Yapılarda taş ve mermer malzemeler kullanılmıştır. Ancak halkın yaşadığı evler taş temel üzerine kurulmuş olmakla birlikte kerpiç malzemelidir ve evlerin damları çoğunlukla sazdan yapılan damlarla örtülmüştür. Evlerin tabanı ise topraktır. Dikdörtgen biçimli evlerde kiler, ocak ve fırın olduğu tespit edilmiştir. Lidya mimarisinde ayrıca mezar ve tapınaklar da önemlidir. Sardes’te yer alan Kybele tapınağı özenli bir taş işçiliğinin bölgedeki tek örneğidir. Ayrıca Frigyalılarda olduğu gibi Lidyalılar da kral ve diğer soylu kesimi öldüklerinde tümülüslere gömmüşlerdir.
Sardes’in kuzeyindeki Marmara Gölü kıyısındaki Bintepe Mezarlığı’nda 150 tümülüs tespit edilmiştir. Bu tümülüslerden birinin Heredot tarafından Lidya kralı Alyattes’e ait olduğu belirtilir.
Lidya Sanatı; Küçük El Sanatları
Lidyalılar denilince akla ilk gelen özellik Lidyalılar’ın parayı bulmuş olmasıdır. Parayı bularak insanlık tarihine ve kültür tarihine büyük katkı sağlamışlar, ticarette geçerli olan değiş-tokuş (takas) yöntemi yerine artık para kullanılmaya başlanmıştır. Bu da ticarette önemli değişiklikleri beraberinde getirmiştir. İlk Lidya sikkeleri altın gümüş karışımı bir madde olan elektrondan yapılmıştır ve şeklen bir baklaya benzer. Sikkelerin üzerinde yer alan motiflerin her biri ise ayrı bir sanat eseridir.

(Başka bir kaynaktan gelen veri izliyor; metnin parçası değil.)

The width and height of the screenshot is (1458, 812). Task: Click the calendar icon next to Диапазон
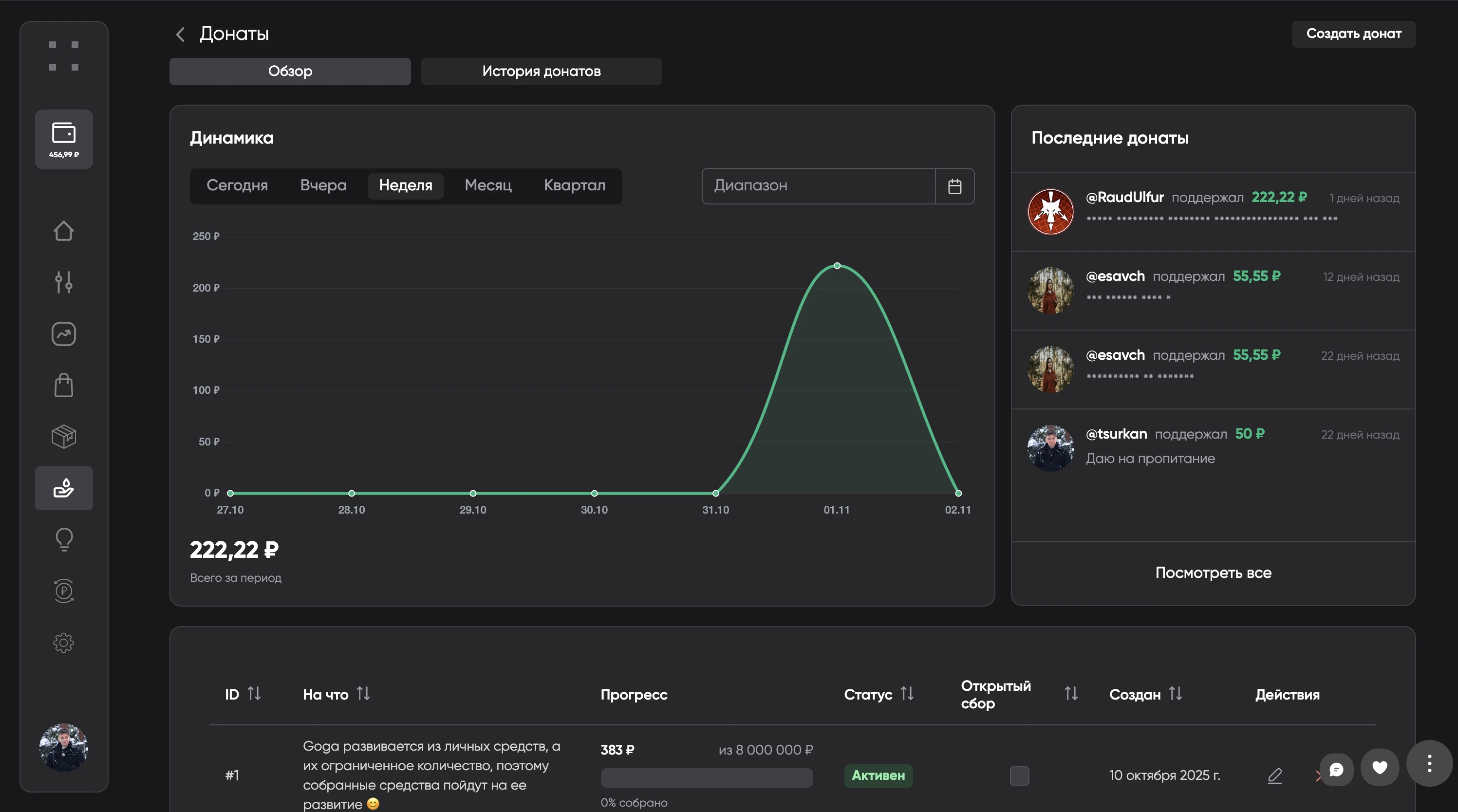click(954, 186)
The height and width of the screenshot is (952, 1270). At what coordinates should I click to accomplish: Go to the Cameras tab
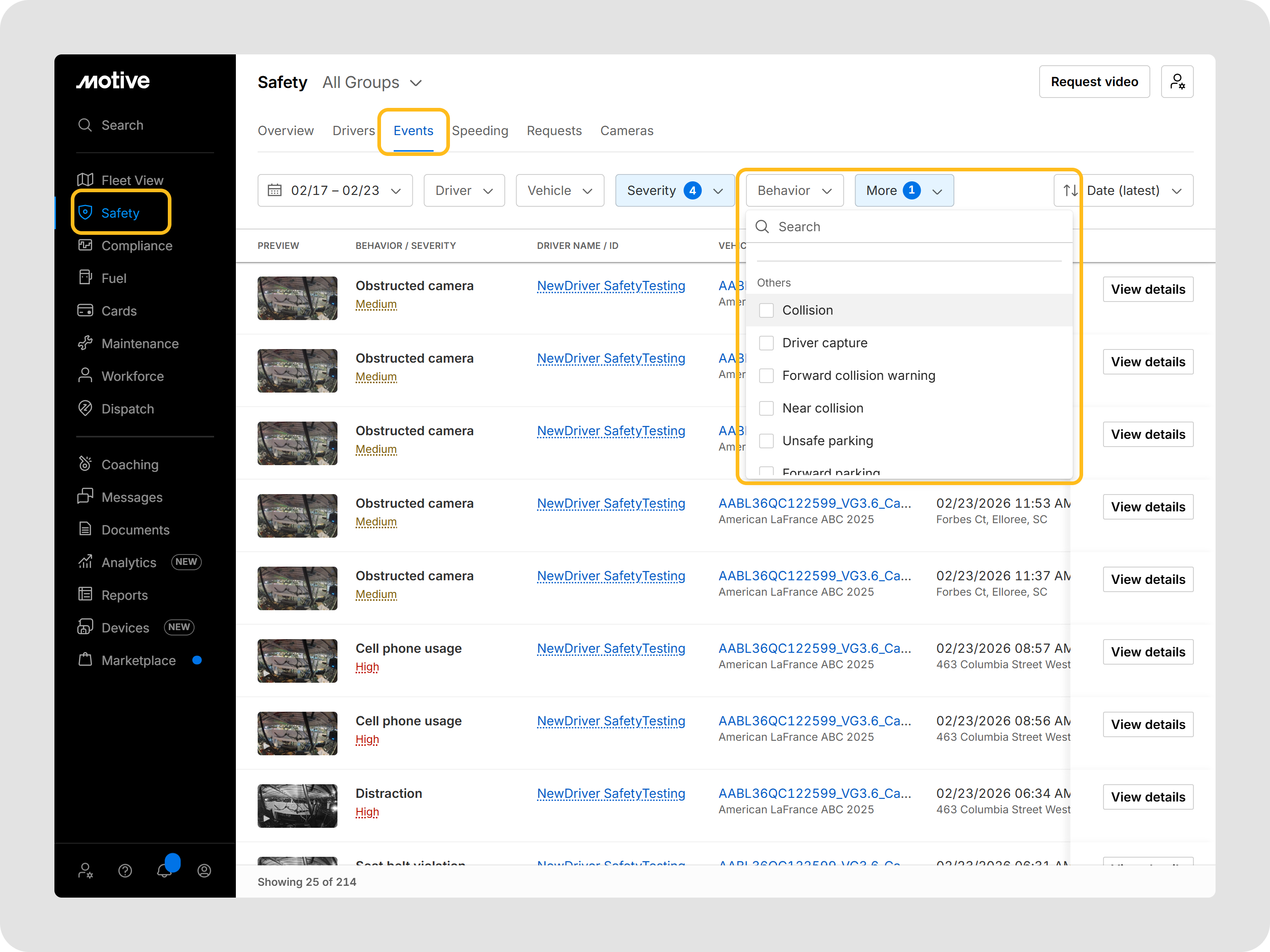pyautogui.click(x=626, y=131)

Lidyalıların yaptıkları çanak çömlekler üzerlerindeki figürler nedeniyle Yunan seramikleri ile benzerlik taşır. Lidya çanak çömleklerine en iyi örnek ise Lydionlardır. Lydion; ticari ürünler olan krem ve parfümleri koydukları kaplardır. Tunç, altın ve gümüş kullanarak kap kacaklar, mühürler, freskolar, heykelcikler, takılar ve buhurdanlıklar yapmışlardır.
Son olarak; Lidyalılar ahiret inancının bir getirisi olarak tümülüslere ölülerini gömerken eşyalarını da yanlarına koyarlardı. Bu tümülüslerden elde edilen altın buluntular da Lidya sanatı açısından önem taşır.